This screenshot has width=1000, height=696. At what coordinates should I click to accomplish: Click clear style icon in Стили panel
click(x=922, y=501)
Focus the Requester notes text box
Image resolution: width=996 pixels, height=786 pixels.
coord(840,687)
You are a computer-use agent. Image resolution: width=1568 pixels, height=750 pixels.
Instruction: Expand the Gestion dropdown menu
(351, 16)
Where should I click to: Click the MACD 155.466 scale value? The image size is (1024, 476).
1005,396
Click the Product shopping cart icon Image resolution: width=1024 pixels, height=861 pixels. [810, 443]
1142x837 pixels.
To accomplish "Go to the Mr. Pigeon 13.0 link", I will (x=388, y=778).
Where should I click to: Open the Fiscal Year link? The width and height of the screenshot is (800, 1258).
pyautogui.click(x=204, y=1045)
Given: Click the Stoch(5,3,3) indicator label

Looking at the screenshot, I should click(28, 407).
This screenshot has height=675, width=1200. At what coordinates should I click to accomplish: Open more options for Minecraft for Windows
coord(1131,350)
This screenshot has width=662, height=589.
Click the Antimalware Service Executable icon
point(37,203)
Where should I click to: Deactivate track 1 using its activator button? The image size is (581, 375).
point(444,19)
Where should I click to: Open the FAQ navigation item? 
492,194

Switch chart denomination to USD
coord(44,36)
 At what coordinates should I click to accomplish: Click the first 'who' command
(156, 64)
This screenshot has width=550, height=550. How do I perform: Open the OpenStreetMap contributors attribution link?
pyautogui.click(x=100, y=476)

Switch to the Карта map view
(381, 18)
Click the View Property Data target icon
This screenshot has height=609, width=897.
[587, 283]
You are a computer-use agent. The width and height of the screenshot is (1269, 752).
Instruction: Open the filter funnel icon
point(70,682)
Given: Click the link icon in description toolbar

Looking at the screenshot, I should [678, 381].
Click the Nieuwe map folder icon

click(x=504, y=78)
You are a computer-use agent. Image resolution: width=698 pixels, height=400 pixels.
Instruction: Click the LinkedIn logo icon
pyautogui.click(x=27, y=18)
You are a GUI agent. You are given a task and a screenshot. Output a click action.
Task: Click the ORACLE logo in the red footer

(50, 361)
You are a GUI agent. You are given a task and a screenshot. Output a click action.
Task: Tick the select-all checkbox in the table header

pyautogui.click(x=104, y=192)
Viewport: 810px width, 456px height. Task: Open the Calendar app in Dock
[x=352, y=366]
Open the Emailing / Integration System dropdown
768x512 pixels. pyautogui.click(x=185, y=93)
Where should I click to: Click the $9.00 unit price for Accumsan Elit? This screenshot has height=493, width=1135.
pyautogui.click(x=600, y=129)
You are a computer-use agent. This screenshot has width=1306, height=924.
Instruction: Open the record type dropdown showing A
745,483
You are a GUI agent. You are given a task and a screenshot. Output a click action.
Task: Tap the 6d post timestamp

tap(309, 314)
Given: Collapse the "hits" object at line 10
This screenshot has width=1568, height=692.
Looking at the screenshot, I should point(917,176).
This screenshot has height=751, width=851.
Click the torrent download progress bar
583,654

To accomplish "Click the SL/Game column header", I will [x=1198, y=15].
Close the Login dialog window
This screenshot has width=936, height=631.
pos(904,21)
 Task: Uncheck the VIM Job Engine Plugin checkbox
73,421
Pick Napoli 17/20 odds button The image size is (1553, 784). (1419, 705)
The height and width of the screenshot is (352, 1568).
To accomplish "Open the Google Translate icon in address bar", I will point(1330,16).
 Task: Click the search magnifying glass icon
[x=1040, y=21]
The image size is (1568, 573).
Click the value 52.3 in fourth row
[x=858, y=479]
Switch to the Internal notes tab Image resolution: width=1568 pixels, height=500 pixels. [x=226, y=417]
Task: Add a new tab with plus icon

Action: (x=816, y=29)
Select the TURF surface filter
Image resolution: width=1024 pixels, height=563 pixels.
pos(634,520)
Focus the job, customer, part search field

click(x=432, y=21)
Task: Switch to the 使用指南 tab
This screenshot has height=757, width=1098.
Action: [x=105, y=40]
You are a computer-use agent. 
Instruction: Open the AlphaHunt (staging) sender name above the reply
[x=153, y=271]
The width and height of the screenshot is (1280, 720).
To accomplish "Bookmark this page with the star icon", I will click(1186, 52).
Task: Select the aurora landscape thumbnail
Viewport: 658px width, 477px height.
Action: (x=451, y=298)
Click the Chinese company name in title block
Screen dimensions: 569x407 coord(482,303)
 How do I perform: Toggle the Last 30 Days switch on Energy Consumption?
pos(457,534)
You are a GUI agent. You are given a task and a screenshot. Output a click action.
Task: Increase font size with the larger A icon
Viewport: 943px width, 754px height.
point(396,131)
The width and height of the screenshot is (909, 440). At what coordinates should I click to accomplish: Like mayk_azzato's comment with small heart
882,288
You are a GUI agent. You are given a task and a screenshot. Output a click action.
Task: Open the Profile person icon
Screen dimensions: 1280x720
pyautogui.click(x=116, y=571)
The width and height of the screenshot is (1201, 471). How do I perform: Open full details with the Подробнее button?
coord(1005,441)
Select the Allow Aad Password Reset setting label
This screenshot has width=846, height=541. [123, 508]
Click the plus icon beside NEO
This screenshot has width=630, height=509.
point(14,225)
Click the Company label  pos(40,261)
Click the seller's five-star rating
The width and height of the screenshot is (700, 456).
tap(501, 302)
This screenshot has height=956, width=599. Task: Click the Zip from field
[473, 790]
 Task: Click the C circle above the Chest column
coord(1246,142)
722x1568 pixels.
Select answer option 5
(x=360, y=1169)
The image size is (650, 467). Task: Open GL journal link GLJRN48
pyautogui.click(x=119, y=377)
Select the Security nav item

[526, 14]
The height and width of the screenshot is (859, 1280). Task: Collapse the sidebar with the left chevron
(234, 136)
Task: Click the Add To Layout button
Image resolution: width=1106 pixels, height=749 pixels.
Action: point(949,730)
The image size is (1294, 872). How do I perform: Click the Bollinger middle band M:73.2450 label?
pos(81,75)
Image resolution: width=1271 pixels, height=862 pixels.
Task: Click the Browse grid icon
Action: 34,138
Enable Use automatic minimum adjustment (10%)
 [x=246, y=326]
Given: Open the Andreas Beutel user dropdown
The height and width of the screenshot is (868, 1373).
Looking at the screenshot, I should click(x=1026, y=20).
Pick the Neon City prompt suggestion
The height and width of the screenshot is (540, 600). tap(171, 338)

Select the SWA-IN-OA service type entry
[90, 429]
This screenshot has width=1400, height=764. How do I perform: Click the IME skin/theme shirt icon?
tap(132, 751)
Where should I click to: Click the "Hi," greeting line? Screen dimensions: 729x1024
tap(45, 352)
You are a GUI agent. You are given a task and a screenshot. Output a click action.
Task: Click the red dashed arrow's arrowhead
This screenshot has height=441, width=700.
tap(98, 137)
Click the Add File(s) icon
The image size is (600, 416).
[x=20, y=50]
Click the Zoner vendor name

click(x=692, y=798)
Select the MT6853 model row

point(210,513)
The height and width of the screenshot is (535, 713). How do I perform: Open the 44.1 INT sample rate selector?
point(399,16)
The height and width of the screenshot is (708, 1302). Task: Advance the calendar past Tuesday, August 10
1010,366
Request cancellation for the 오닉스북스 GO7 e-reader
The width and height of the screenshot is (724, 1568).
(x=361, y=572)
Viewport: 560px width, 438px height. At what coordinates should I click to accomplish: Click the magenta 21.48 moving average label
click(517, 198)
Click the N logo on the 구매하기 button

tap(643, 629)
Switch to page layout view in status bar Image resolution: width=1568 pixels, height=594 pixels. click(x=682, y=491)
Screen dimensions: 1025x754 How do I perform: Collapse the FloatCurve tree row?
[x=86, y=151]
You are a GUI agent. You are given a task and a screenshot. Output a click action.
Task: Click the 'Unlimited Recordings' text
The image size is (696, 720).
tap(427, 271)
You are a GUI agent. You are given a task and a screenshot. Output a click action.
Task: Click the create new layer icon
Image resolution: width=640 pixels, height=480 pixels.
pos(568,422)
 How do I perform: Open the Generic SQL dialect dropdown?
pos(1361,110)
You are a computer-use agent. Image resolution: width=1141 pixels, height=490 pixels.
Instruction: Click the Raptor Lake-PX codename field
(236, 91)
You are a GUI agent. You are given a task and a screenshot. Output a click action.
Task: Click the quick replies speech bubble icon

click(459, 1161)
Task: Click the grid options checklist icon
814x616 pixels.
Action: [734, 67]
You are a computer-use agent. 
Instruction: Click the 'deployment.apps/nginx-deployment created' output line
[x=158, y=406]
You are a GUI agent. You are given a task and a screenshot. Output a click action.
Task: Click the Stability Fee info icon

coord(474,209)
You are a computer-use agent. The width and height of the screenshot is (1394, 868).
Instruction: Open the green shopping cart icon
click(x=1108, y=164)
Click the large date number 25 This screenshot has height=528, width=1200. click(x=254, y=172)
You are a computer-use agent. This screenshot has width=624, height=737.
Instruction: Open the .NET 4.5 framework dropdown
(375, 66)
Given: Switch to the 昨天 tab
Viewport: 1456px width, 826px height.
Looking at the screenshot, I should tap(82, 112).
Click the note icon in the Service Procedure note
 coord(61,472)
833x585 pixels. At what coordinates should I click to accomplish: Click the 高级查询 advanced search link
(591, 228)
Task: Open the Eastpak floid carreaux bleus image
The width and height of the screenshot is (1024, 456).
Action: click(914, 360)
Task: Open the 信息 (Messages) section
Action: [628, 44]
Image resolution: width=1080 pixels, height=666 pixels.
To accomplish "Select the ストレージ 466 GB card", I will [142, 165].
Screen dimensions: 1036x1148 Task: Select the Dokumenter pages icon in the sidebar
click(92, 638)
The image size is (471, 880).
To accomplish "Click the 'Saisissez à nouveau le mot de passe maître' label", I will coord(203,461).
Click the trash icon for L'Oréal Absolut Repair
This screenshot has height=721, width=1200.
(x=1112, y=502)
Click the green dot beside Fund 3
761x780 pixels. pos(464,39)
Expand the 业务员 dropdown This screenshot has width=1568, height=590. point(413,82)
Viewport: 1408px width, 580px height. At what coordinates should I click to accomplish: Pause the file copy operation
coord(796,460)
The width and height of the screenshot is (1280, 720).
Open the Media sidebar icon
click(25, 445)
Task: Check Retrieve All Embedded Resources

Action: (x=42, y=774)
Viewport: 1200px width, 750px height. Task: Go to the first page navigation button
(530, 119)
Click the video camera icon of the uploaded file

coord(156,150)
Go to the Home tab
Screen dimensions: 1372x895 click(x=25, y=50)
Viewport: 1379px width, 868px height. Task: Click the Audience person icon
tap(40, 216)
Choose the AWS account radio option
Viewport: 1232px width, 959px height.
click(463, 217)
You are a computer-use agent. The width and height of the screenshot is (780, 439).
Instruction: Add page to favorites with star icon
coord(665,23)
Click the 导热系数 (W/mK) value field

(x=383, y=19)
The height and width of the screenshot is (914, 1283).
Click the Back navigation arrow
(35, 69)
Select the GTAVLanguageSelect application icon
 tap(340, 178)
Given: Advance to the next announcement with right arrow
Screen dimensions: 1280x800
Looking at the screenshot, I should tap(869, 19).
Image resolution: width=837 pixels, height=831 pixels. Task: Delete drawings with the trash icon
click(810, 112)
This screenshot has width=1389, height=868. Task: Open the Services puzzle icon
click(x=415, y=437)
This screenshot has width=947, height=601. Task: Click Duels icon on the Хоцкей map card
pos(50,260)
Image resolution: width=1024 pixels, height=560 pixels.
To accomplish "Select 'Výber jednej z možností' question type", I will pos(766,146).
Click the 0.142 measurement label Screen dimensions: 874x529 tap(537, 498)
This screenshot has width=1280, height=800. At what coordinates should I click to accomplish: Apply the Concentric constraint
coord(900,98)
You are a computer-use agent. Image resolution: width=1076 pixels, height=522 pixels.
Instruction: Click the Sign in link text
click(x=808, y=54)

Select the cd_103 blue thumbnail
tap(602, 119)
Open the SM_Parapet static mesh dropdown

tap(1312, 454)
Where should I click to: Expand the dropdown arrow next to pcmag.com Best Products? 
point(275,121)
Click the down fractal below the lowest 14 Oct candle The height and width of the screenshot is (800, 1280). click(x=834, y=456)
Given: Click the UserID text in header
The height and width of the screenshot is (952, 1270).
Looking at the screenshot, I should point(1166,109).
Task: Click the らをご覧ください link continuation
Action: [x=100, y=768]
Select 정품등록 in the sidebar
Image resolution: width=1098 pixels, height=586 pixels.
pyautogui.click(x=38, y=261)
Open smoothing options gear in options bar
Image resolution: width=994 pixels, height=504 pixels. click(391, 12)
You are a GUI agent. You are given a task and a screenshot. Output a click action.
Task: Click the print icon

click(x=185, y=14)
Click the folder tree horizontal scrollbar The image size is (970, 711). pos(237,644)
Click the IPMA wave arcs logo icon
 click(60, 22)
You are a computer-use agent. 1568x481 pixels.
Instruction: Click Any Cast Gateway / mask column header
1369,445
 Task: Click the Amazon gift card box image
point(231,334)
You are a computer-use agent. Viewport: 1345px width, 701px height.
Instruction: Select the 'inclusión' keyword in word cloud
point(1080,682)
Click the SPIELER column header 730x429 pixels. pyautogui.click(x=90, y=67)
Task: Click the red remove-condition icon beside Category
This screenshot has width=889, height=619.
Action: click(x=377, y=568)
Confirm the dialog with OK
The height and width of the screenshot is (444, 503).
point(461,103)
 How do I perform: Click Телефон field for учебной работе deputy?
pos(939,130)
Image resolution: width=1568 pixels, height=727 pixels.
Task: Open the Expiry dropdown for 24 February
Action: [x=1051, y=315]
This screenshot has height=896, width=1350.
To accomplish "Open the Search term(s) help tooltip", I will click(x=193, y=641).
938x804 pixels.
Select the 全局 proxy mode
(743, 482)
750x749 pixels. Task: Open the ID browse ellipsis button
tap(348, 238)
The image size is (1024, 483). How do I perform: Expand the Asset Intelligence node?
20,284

(PROBLEM):
Look back over the material above and state how many lines hold the word "notes". Write the number and nothing else.

(SOLUTION BELOW):
2